Modos esquemáticos: como trabalhá-los na clínica infantojuvenil
A terapia do esquema (TE), que trabalha os modos esquemáticos, é uma abordagem psicoterapêutica integradora a qual combina aspectos da terapia cognitivo-comportamental (TCC), teoria do apego, gestalt, construtivismo e psicanálise.
Esse modelo foi desenvolvido com o intuito de tratar adequadamente pacientes que não respondem tão bem às intervenções tradicionais em TCC, principalmente aqueles com transtornos da personalidade.
Inicialmente, a TE era direcionada ao tratamento de adultos. Entretanto, a ênfase em técnicas emocionais/vivenciais, a valorização da relação terapêutica e a intervenção na mudança de padrões de enfrentamento desadaptativos mostraram-se eficazes com crianças e adolescentes e na orientação aos pais.
A valorização desses aspectos vem ao encontro de demandas recorrentes no atendimento ao público infantojuvenil, por exemplo: baixa motivação para o tratamento, dificuldade em identificar pensamentos, baixo repertório comportamental, ciclo familiar disfuncional pela colisão de esquemas e modos desadaptativos entre os pacientes e seus cuidadores.
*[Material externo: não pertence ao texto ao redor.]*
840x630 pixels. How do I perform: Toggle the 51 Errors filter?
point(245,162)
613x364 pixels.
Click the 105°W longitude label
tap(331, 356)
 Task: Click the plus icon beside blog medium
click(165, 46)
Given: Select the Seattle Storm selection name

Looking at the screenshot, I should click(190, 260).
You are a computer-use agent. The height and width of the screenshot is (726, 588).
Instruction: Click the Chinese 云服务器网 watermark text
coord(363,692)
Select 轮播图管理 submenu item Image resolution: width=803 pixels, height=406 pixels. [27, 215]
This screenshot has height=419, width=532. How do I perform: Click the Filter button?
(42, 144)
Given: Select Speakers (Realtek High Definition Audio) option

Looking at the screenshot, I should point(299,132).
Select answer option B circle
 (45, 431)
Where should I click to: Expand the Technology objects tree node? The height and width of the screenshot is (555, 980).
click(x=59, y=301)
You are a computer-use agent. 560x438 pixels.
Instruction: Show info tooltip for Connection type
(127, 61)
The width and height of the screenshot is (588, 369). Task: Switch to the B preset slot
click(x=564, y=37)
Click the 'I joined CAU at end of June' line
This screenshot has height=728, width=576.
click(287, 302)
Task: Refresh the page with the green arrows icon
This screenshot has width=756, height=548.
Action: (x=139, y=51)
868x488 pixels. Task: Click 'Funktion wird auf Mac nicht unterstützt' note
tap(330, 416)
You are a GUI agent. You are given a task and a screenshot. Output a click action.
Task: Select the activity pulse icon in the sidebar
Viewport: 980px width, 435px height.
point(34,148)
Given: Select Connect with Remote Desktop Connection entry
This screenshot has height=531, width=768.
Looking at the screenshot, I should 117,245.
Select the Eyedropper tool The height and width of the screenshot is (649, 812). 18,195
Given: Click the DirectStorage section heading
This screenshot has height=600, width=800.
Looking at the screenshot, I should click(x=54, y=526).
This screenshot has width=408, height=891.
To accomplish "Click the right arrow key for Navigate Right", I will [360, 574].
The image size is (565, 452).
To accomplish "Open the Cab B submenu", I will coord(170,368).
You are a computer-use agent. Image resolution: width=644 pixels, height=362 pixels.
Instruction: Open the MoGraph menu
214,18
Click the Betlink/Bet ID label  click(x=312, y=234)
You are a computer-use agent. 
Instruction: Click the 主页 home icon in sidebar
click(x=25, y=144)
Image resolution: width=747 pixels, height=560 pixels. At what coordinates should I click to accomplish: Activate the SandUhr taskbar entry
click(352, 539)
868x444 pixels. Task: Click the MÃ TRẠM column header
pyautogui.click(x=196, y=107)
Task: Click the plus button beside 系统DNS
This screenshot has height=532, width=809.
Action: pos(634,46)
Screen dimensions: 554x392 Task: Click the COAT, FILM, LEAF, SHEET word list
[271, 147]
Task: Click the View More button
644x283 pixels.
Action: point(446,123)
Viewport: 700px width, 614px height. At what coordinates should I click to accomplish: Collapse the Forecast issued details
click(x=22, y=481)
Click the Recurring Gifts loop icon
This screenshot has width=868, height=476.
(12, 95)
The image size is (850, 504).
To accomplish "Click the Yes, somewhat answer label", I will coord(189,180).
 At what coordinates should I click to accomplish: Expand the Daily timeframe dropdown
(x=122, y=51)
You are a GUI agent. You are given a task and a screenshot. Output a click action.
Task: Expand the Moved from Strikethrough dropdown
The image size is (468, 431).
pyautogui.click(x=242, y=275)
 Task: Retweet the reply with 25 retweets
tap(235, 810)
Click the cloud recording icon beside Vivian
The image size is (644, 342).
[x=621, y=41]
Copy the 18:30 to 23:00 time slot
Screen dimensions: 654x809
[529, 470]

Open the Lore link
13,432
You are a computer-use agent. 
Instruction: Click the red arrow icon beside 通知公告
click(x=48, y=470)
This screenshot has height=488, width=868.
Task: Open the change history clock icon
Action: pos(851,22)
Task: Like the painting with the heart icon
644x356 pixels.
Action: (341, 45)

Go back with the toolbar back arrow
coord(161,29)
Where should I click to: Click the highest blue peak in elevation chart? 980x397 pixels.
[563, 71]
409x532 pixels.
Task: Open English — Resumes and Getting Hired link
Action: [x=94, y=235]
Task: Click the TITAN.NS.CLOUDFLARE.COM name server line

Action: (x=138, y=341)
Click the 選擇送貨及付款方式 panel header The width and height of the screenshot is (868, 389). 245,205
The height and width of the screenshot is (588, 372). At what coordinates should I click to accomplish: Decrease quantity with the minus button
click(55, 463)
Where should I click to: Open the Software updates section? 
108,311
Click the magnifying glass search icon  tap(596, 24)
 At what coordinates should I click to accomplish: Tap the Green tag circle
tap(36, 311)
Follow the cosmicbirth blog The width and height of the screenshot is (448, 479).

A teoria desenvolvida por Jeffrey Young é importante tanto para o tratamento quanto para a prevenção de transtornos, considerando que o não cumprimento das tarefas evolutivas e o não atendimento às necessidades emocionais da criança e do adolescente têm importante papel na formação da personalidade e dos esquemas iniciais desadaptativos.
Ativação
Os modos esquemáticos são estados momentâneos de ativação simultânea de emoções, cognições e respostas comportamentais. São expressos instantaneamente e podem revelar a ativação de um ou mais esquemas quando uma necessidade emocional básica não é atendida.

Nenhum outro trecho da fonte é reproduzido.